The Pirates retaliate the best way, beating the Cubs in a set-opener

Cole, keeping the Cubs in check Friday.

Cole, keeping the Cubs in check Friday.

The Chicago Cubs have been itching for a postseason place all season long. Thanks to the Pittsburgh Pirates, they’ll have to wait at minimum until the San Francisco Giants lose to the Oakland Athletics Friday night, if they lose, before they clinch that place.

Opening the weekend as hosts to the Pirates the Cubs probably knew it wouldn’t be simple. And Gerrit Cole made sure they didn’t forget that knowledge Friday afternoon. Cole went seven against Jon Lester and came out ahead, surrendering one earned run and punching out eight to Lester’s two earned and six punched out.

The Pirates already clinched their own postseason slot, sitting three games behind the Cardinals in the National League Central and still holding the first NL wild card and a still-reasonable shot at the division crown.

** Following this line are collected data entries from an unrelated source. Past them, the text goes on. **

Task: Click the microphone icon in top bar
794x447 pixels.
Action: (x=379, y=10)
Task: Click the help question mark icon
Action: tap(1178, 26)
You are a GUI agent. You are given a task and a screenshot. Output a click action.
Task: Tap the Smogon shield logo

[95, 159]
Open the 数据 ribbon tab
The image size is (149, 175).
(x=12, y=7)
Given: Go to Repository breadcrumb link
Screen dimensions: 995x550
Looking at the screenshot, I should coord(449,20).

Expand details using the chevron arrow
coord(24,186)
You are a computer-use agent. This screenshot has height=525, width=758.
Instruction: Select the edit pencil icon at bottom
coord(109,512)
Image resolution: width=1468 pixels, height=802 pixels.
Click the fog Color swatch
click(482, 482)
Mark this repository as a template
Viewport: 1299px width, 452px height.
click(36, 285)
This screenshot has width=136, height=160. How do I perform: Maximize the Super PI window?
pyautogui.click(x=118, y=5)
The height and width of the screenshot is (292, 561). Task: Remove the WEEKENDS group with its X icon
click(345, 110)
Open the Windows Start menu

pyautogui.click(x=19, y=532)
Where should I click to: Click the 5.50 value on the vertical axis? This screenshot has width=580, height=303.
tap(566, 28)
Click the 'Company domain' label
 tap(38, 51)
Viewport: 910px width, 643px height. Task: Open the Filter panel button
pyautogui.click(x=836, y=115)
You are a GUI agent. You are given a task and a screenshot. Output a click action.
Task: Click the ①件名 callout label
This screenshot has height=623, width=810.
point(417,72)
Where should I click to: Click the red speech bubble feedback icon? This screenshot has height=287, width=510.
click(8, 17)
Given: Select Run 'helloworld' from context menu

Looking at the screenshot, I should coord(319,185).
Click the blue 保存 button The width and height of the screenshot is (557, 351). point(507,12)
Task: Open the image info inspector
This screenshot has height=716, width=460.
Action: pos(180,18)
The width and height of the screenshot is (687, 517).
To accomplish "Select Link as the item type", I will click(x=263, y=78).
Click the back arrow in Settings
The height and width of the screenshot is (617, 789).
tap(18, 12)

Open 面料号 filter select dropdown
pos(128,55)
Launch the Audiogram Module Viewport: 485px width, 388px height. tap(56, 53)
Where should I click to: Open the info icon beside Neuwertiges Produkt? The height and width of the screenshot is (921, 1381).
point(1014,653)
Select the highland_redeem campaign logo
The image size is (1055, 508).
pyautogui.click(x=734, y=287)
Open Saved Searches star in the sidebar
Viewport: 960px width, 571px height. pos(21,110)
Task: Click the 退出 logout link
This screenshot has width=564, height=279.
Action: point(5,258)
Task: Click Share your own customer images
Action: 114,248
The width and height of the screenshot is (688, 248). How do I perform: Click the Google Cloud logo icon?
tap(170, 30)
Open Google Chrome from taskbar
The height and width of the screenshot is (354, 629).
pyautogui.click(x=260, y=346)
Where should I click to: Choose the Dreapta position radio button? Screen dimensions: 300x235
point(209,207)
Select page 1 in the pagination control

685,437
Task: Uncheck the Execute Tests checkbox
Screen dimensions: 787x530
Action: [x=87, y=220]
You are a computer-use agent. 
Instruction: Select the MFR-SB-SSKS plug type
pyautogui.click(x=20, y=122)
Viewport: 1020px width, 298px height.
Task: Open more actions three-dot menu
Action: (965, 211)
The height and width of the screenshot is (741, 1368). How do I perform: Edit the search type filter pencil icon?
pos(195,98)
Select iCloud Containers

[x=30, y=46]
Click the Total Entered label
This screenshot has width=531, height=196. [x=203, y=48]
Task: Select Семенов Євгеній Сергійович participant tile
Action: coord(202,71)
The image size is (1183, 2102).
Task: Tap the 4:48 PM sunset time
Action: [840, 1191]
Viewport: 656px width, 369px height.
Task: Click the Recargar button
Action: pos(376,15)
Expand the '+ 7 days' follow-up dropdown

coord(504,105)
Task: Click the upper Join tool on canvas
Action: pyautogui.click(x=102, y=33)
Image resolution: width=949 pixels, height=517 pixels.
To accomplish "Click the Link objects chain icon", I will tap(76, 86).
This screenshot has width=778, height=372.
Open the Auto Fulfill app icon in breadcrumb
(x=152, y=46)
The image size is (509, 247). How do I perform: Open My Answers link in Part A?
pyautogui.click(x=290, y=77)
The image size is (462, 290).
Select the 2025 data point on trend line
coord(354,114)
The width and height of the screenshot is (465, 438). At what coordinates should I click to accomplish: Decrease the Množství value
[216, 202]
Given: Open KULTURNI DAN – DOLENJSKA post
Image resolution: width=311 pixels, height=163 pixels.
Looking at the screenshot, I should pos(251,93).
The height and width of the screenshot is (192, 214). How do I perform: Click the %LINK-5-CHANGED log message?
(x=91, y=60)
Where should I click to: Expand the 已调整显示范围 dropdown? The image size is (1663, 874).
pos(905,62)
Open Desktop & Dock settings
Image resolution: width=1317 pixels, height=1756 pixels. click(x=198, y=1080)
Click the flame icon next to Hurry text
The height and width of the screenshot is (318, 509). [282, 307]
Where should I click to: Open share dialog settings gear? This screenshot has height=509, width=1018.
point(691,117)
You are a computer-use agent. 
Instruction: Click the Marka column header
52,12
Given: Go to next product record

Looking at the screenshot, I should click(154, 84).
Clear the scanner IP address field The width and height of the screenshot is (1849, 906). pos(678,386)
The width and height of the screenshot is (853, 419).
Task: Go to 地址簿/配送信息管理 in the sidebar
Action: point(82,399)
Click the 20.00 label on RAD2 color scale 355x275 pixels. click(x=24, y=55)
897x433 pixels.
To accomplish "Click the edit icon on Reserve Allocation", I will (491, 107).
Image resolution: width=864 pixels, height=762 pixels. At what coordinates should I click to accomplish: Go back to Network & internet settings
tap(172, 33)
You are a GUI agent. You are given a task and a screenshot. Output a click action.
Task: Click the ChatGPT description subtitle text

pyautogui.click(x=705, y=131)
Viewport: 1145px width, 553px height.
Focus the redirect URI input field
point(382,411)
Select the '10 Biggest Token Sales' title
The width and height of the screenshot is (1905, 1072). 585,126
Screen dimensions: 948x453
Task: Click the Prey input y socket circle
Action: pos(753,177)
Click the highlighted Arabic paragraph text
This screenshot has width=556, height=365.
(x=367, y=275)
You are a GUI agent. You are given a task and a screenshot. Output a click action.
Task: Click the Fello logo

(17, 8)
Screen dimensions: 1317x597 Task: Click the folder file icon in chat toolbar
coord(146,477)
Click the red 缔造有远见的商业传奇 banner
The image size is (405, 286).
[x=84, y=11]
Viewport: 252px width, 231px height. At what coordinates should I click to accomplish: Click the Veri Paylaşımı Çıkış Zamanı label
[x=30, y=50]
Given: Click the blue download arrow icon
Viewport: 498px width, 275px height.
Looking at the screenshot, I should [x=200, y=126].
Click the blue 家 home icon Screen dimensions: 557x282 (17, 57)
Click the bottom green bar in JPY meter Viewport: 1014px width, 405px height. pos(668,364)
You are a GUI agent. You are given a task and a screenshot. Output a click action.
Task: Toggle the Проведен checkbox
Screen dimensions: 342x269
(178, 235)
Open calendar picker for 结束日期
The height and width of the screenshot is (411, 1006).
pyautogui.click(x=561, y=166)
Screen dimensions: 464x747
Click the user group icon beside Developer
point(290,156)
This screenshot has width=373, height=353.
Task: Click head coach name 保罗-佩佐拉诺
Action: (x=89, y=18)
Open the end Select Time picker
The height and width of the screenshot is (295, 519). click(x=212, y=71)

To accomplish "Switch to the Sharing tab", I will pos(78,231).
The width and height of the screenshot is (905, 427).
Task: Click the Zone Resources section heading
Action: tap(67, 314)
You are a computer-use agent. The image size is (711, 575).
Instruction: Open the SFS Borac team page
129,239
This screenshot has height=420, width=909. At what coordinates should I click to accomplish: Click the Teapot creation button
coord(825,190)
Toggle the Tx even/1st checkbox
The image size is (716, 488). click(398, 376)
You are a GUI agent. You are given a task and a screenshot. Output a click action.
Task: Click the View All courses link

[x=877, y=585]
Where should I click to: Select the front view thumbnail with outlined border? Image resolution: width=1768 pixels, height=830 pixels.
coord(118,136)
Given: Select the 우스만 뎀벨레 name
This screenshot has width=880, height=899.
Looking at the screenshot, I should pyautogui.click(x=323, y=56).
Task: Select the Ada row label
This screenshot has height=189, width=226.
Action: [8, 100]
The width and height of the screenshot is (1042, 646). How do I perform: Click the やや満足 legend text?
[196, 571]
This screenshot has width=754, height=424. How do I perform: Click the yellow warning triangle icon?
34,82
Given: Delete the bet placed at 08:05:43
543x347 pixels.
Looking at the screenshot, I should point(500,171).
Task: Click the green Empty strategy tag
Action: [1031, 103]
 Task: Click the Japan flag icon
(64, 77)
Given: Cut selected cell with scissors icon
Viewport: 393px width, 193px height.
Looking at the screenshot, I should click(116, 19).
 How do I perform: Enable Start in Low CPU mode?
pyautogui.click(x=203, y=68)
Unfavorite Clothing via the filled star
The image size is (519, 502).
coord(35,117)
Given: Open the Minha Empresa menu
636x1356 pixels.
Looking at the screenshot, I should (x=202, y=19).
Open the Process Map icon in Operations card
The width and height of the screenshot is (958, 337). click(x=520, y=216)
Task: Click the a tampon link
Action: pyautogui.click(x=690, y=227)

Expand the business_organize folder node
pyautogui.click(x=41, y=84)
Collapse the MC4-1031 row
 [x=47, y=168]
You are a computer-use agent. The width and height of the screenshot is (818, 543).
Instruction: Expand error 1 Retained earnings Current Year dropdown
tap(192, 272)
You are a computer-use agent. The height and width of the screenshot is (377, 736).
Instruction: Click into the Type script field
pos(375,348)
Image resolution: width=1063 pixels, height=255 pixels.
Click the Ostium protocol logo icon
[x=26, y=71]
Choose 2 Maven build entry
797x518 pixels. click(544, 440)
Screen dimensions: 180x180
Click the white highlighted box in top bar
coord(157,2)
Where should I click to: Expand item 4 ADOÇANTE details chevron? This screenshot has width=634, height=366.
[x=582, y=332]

Riding a now seven-game game winning streak, the Pirates look pretty meaty despite losing Jung-Ho Kang for the rest of the season.

In fact, there were those who thought the Kang injury was going to mean not just bad blood but nuclear war in Wrigley Field this weekend, especially after Cubs manager Joe Maddon dismissed the seriousness of Kang’s injury.

It happened in Pittsburgh last weekend when Kang was upended by Cubs outfielder Chris Coghlan on a takeout slide. Maddon said after it was over that he thought Kang had plantar fasciitis, the same kind of injury that hobbled Albert Pujols for a couple of his first years with the Angels. Kang turned up with a torn knee and a dead season. The Pirates needed every man on deck from that point forward.

And some wondered whether the Pirates would look for revenge this weekend in the wake of losing Kang, particularly given the debate over whether Coghlan’s slide was harsh but clean or plain dirty. The first part of the answer came Friday and it came the old-fashioned way—a hair’s breadth win for the Pirates.

They let the Cubs know early it wouldn’t be easy. If Kyle Schwarber was going to draw a one-out walk in the bottom of the first, Cole and catcher Francisco Cervelli were going to get out of it with an inning-ending strike-’em-out/throw-’em-out double play.

If the Cubs were going to do no more than just push Coghlan around the bases after his one-out walk in the second—he went to second on a bunt by Addison Russell and to third on a ground out up the pipe by David Ross—Cole and company weren’t going to object to striking out Lester and leaving Coghlan to die at third.

Hell, Cole even put the Pirates on the board in the first place in the third, slashing a one-out single up the pipe to send home Jordy Mercer, who’d gotten aboard hitting Lester’s first pitch to him for a ground rule double.

The Cubs managed to tie it at one when Russell pushed home Kris Bryant (leadoff full-count single to left) on a ground out to shortstop with first and third aboard in the fourth, but Cole managed to keep it that way by swishing Ross for the side.

Cole never let the Cubs take any lead in the game, while the Pirates broke the one-all tie in the seventh with Michael Morse singling home pinch runner Keon Broxton. They got their third run in the eighth when Starling Marte pushed Mercer home on a grounder to shortstop. You’d think the key to this game was putting the shortstops to work.

Hartnett coming home on the Homer in the Gloamin'---yes, it's been that long since the Cubs and the Pirates squared off that meaningfully at this time of year.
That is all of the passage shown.